Several times a day at school I cross paths with a woman 20 years my senior who does the job I do with better grace and efficiency. She’s been at it longer and is pleased to share what she knows. Her lessons are devoted to words and tones not technical knowhow or theory, which isn’t of much use with these kids. She’s a reader and English is her third language, acquired in the last 20 years. This week she’s working on a psychology textbook and Our Mutual Friend, my favorite Dickens, but she’s not taking classes and says, a little deflectingly, that she reads because she doesn’t like to waste time watching television. She reminds me of the poet Edgar Bowers, who wrote this in 1999, the year he turned 75, in a letter to 30-year-old poet Joshua Mehigan:
“Last term I was in a class on David Hume that was not at all Jesuit but wonderfully taught by a young man from Harvard and U Mass, a class that was very exciting to me, for, among other things, I thought to perceive in Hume’s despair of reason many of the sources of the world of rhetoric and purposeless iconoclasm that seems general, and the accompanying evaluation of emotion over intelligence (intelligence by now reduced to a very feeble state, not the nous of Aristotle) there being no public truth to appeal to. Amusingly enough, when I was in Rome later in the spring, I thought to find quite Humean the propagandistic practices of the Augustan empire and its imitation by the early Jesuits. You see to what undisciplined speculation being an amateur philosopher can lead.”

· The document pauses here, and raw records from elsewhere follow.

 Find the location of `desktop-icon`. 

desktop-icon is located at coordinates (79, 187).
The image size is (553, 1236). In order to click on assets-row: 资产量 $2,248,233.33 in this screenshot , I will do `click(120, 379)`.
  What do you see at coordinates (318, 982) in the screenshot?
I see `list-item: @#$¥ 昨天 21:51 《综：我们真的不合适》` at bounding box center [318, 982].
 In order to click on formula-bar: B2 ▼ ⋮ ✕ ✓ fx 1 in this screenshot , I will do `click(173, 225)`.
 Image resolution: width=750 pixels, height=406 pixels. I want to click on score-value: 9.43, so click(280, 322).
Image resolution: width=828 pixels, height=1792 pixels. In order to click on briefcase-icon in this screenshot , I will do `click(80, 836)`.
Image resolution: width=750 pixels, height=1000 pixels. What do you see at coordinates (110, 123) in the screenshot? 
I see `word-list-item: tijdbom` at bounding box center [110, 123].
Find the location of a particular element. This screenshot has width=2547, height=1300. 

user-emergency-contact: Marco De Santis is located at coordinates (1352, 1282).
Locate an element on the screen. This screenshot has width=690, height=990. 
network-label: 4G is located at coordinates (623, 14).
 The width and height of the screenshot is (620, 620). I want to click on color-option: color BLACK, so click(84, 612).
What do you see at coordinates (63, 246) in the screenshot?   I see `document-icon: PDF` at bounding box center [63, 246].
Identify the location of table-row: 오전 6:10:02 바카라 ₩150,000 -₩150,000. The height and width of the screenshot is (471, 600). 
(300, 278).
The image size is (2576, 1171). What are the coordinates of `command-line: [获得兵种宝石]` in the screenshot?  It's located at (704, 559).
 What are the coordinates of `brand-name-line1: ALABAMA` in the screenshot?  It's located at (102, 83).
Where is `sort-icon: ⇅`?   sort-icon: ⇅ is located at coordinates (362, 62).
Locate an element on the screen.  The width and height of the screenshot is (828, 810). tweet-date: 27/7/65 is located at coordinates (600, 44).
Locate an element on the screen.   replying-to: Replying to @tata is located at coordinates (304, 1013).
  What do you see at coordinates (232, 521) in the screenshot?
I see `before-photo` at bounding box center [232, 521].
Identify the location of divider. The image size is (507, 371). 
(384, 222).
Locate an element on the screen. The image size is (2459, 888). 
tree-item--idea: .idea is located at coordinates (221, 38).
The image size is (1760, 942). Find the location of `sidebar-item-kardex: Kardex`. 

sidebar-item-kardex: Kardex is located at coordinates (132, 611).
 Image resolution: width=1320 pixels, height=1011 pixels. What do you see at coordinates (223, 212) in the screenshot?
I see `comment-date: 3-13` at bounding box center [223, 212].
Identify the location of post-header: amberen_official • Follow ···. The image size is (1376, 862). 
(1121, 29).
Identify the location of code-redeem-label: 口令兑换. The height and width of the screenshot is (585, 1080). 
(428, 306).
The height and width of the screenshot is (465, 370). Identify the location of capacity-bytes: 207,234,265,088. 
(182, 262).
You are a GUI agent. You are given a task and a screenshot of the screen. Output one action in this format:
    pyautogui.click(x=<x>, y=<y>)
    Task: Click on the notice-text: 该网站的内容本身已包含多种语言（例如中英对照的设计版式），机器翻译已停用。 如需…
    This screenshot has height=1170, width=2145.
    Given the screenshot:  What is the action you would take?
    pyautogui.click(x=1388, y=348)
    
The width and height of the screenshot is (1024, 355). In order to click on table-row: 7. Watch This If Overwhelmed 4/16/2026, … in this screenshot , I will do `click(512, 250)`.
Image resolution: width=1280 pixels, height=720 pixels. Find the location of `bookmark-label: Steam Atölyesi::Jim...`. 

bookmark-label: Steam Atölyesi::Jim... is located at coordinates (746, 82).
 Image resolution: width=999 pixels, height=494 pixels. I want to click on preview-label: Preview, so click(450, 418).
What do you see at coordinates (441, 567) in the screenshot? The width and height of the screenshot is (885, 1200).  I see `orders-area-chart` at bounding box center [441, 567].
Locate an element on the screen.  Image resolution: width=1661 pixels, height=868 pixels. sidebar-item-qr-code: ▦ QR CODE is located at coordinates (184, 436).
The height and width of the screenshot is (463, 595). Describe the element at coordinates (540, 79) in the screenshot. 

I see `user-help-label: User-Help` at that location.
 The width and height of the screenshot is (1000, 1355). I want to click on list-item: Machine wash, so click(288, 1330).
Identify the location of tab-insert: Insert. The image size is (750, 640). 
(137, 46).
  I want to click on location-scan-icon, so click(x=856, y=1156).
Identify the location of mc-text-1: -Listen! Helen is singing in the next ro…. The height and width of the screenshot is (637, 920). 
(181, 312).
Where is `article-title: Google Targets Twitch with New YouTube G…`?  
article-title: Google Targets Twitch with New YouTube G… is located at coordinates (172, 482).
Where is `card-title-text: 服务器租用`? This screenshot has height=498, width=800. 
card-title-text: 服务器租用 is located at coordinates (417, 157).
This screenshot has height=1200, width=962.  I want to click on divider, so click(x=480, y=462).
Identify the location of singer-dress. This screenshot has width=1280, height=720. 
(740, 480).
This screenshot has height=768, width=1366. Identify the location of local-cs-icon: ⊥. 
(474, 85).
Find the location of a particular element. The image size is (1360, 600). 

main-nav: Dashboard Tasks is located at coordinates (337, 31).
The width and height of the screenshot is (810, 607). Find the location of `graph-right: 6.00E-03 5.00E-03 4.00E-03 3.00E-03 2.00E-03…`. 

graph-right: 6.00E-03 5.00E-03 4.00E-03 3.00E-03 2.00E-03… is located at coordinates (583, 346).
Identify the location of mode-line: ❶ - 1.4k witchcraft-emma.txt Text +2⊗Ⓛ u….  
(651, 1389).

Read the rest of Mehigan’s remembrance of Bowers here. Nothing reassures like an old person – a “senior,” that patronizing pigeonhole – hungry for the life of the mind. We all know people who stopped learning in high school or earlier, but then we can reassure ourselves with Geoffrey Hill writing his best verse in his eighth decade; William Maxwell, age 91, rereading War and Peace in the final months of his life; I.F. Stone learning Greek in his seventies. The old woman I know at school is modeled along these lines – lucid, cool, unresigned to entropy.
In his first book, The Optimist (2004), Mehigan dedicates “Introduction to Poetry” to Bowers. It describes a brief, late-blooming friendship pleasing to both “the young man and the great and dying man.” Even the oak boughs are “bowed with the habitual tact of age.” Here’s a heartbreaking passage, but please read the entire poem:
“Young man delivers his imperfect part
to old man, who must also hear the sound
of his own shoes on a back road at dusk,
the involuntary interest in the new
cells in his blood carrying his mind past dusk.”